The African giant snail is a big land snail. They had been brought to the Andaman Islands during World War ii by the Japanese who used them to supplement the protein requirement in their diets. Since then, the number of these snails has increased manifold. cari scientists recently announced that their research on pesticides targeting the African giant snail was at the last stage and they would very soon distribute the chemical among selected farmers for practical demonstration.
"The snails frequently reach such enormous numbers, at least locally, that they become not only agricultural and garden pests but also a major public nuisance, causing road hazards. Achatina fulica is considered the most important snail pest in the tropics and subtropics and perhaps the world," reveals G Shayam Prasath, an entomology scientist at cari, who claims to have developed the eco-friendly molluscicide against the species. "This formulation is safe for aquatic fauna," he adds. Prasath also points out that these giant snails pose a serious conservation problem by multiplying rapidly and invading native ecosystems. They are cross-fertilising, egg-laying hermaphrodite. They lay eggs in at least six clutches annually; the number of eggs per clutch averaging around 250. "They might not only eat native plants, modifying habitat, but probably also out-compete native snails," he says.

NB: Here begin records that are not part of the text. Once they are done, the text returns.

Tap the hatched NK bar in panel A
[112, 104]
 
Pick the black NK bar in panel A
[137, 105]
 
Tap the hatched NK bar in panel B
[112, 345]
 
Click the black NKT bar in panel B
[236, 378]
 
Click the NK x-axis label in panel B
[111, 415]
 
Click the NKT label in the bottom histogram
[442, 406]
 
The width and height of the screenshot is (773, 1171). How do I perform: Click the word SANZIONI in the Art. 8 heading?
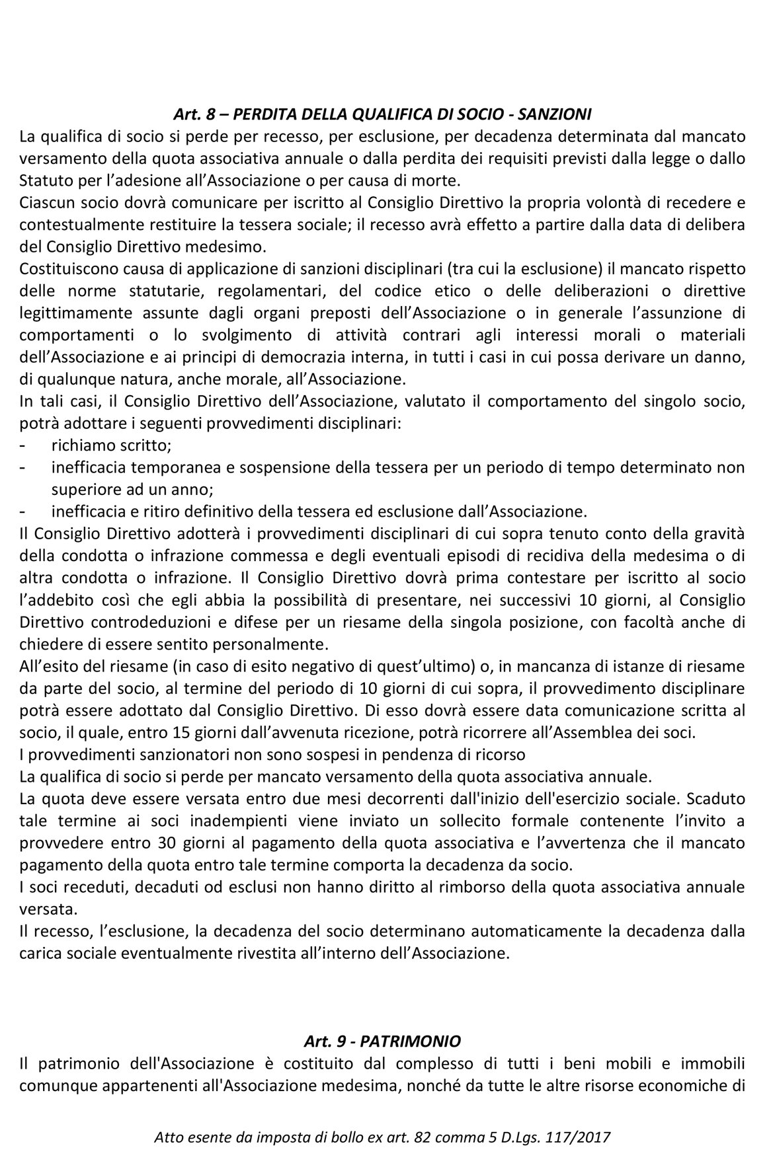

D V Rao, scientist at the Zoological Survey of India, agrees that this molluscicide might kill snails of other species, disturbing the region's ecological balance. "Birds, lizards and frogs eat local snails like Macrodilaugs indica and Opeas gracile and if the population of these snails decreases, there will be a shortage of food for them," he explains. Madhushree Mukerjee, an environmentalist who recently authored a book on the Andaman Islands, warns: "Introducing pesticides or predators should be done only after controlled field trials, not just lab tests." But Prasath insists that the molluscicide will not cause any harm, though he admits that it has not been tested on other species of snails. "I cannot reveal the names of its [the molluscicide's] constituents but believe me, it is surely eco-friendly," he raves.